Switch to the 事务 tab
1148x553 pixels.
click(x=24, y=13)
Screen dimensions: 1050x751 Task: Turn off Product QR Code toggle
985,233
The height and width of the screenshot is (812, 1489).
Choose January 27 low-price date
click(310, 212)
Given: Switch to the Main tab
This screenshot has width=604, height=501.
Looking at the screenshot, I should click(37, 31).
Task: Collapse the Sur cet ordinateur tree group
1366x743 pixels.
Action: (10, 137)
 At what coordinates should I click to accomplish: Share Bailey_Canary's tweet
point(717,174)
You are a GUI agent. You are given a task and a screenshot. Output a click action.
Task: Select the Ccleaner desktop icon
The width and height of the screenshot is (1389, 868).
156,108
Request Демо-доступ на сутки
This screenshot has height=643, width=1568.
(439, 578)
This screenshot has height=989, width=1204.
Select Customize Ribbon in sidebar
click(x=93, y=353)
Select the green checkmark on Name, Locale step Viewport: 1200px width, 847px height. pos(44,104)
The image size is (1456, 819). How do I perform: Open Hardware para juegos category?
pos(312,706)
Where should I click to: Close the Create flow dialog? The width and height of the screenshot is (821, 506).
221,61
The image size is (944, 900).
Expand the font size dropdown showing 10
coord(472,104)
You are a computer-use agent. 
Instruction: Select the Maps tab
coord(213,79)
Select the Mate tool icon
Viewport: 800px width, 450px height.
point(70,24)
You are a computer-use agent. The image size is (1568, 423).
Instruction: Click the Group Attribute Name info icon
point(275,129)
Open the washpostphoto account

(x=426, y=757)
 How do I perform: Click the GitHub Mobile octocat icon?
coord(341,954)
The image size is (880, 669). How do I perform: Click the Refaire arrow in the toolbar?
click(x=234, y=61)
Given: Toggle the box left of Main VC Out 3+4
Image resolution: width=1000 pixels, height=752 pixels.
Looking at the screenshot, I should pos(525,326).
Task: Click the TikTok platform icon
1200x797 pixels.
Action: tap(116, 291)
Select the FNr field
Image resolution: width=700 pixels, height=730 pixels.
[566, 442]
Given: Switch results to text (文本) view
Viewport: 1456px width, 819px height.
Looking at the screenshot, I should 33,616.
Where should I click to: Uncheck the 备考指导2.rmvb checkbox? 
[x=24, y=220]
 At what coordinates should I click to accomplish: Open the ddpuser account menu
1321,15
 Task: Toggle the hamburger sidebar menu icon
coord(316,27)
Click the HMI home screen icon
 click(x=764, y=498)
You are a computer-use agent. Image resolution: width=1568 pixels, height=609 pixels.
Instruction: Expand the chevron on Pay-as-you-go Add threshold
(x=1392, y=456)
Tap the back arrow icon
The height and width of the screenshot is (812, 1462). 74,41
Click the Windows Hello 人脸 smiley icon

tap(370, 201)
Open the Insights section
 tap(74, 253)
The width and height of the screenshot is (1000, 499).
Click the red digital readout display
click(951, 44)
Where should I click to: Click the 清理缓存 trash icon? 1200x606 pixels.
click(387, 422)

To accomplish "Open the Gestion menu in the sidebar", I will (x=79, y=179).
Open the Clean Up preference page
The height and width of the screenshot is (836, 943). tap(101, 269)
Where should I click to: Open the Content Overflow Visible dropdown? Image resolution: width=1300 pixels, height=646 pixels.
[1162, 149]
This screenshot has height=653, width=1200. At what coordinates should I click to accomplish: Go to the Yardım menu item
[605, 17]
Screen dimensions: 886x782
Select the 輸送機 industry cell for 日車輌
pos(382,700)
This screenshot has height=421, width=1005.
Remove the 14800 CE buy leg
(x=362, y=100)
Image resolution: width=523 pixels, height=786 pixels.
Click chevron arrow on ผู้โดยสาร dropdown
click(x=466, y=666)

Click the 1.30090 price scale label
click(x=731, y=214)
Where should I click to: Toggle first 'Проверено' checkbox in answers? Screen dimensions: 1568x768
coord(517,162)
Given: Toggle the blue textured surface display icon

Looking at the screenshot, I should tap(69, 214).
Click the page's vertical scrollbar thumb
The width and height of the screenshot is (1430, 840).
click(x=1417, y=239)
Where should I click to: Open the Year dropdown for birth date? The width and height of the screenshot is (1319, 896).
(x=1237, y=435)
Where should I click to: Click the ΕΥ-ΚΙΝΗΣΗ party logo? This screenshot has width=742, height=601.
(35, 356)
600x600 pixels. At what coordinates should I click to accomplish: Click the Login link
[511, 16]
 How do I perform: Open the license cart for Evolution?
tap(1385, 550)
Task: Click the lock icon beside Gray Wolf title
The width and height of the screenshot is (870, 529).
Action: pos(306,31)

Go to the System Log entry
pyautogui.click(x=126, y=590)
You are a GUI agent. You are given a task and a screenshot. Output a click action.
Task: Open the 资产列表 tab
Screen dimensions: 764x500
++++
WHAT YOU WILL DO. Where in the records above does the word "Main" appear? Copy each line that holds it.

EXERCISE SOLUTION.
Given: Switch to the Main tab
Given: Toggle the box left of Main VC Out 3+4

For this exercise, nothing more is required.